# Task prompt:
In the data, extract each line that holds the string "computer".

# Available records:
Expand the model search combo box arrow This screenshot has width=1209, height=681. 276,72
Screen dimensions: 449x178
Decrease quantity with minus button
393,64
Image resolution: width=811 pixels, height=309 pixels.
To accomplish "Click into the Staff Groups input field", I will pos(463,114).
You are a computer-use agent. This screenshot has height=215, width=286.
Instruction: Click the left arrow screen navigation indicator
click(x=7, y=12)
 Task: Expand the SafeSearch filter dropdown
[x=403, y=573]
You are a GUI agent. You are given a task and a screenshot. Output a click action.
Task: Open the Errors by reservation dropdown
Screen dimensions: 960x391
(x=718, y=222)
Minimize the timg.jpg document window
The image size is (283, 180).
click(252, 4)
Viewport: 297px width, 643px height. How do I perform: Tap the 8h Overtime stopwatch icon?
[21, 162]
* * *
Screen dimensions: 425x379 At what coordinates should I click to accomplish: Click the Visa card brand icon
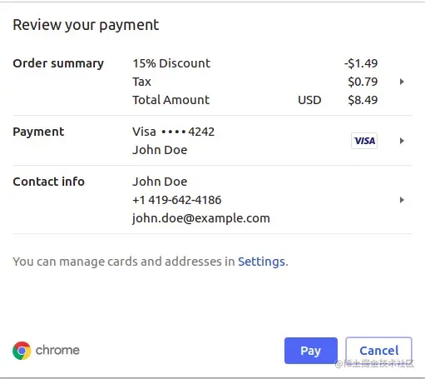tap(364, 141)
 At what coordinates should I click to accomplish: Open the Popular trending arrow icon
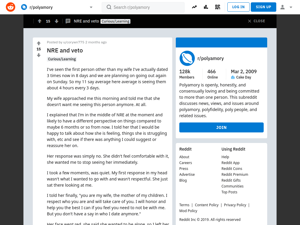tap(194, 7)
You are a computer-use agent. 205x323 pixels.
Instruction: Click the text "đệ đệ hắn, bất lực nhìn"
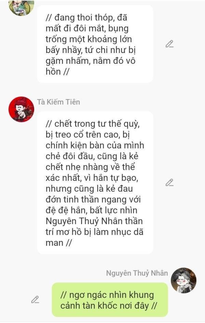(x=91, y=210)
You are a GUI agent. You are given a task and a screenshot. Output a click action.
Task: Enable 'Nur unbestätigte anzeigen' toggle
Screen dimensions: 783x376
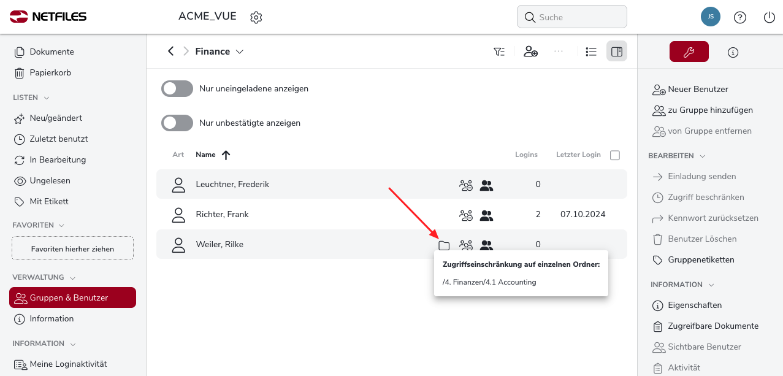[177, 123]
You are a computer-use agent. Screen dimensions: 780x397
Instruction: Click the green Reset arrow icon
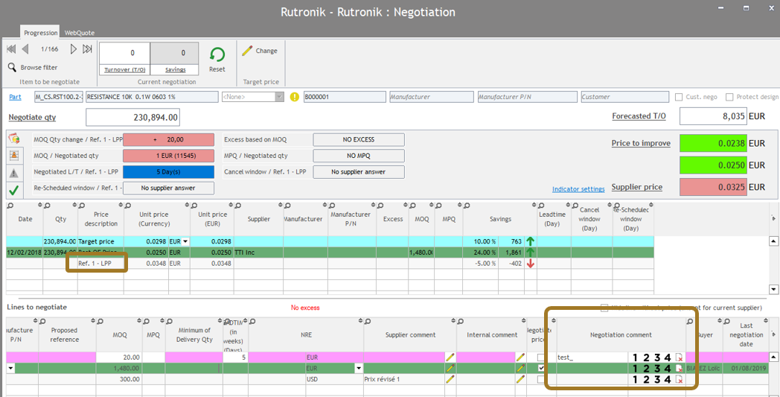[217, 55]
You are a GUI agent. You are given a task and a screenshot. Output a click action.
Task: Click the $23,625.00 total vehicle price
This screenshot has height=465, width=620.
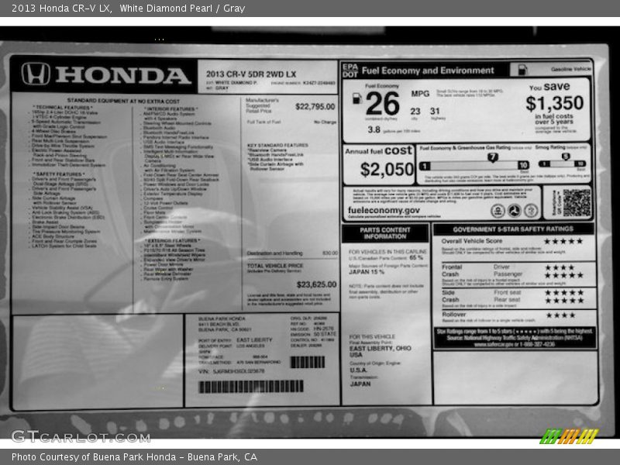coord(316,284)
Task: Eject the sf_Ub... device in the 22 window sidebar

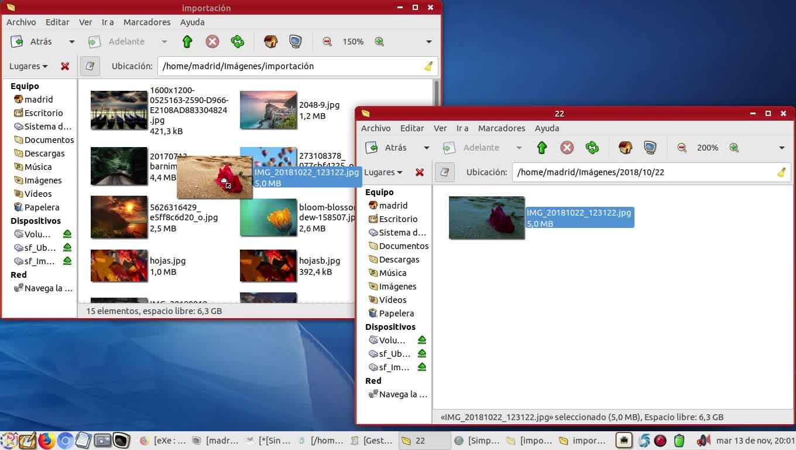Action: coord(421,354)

# Task solution:
You are a computer-use agent. This screenshot has height=215, width=286.
You are a computer-use agent. 205x323 pixels.
You are a computer-use agent. Screen dimensions: 780x397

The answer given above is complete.